A day-by-day history of U2, now in its second edition.

Manuscript Done – One Last Question

By on January 29, 2011 in Call for Help, Writing with 24 Comments

Last night at about 11:00 pm, I finished the manuscript and all associated documents for the 2nd edition of U2-A Diary! I’ll be sending Omnibus a little more than 40,000 words and the new book should be 400 pages total when it comes out this summer.

But I have one last question for U2 fans.

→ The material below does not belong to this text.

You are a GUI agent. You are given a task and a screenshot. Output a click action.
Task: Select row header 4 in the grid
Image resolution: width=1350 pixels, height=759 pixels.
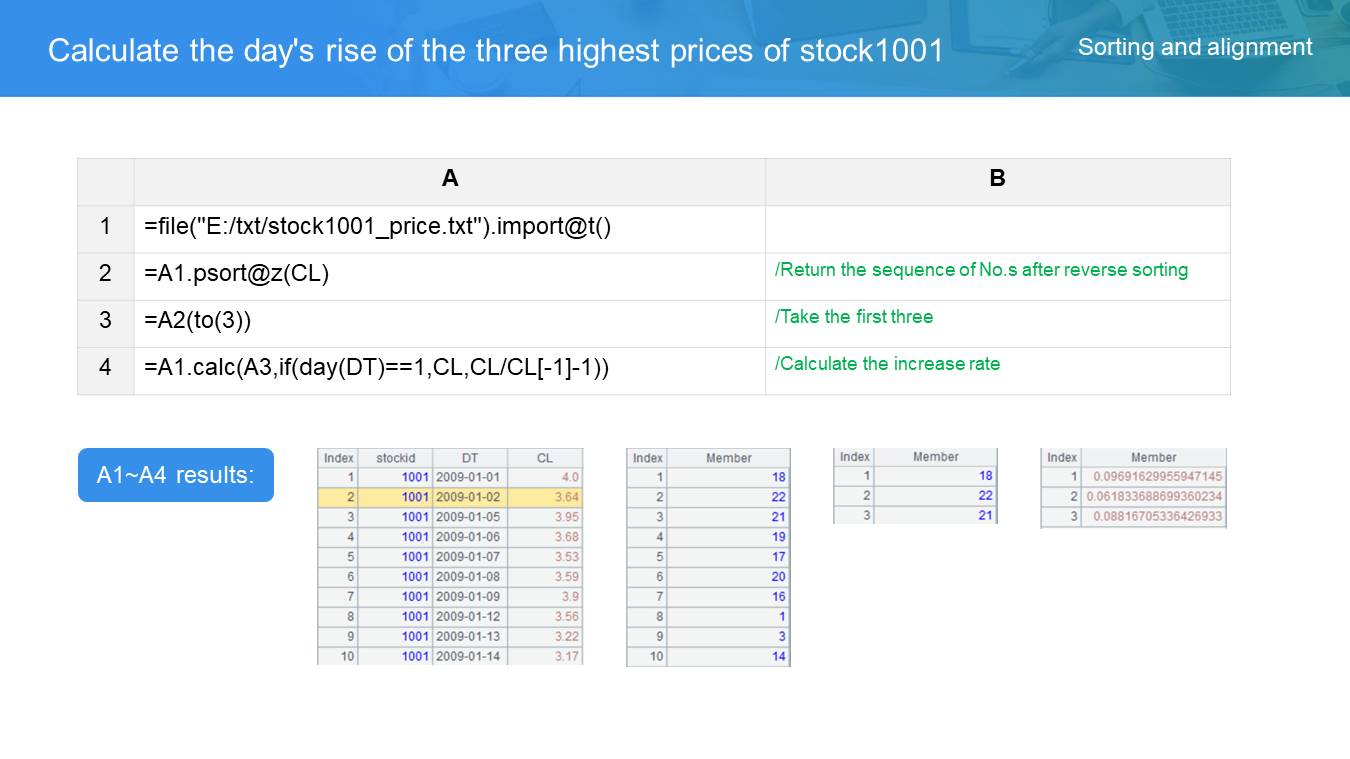pyautogui.click(x=106, y=367)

I’ve written a short, three-paragraph Introduction that covers only the new material – 2008 through 2010. The Introduction is sort of a big picture, high-level assessment of the material in the diary. I reviewed these past three years and found the major themes/events to include

  • relatively poor album sales compared to past U2 albums
  • poor sales/response to U2’s singles
  • shut out at all the major awards, even the Meteor Irish Music Awards in their own country
  • Bono’s back injury
  • the long-running Spider-Man problems
  • huge success for the U2 360 tour

The Introduction as I’ve written it basically says that this was a difficult three years for U2 and that there were more negatives than positives.

The question to you: Is that accurate/fair? Or, were the past three years better for U2 than I’ve painted them? Your feedback is appreciated! Please leave a comment below and I’ll process them for posting as quickly as possible.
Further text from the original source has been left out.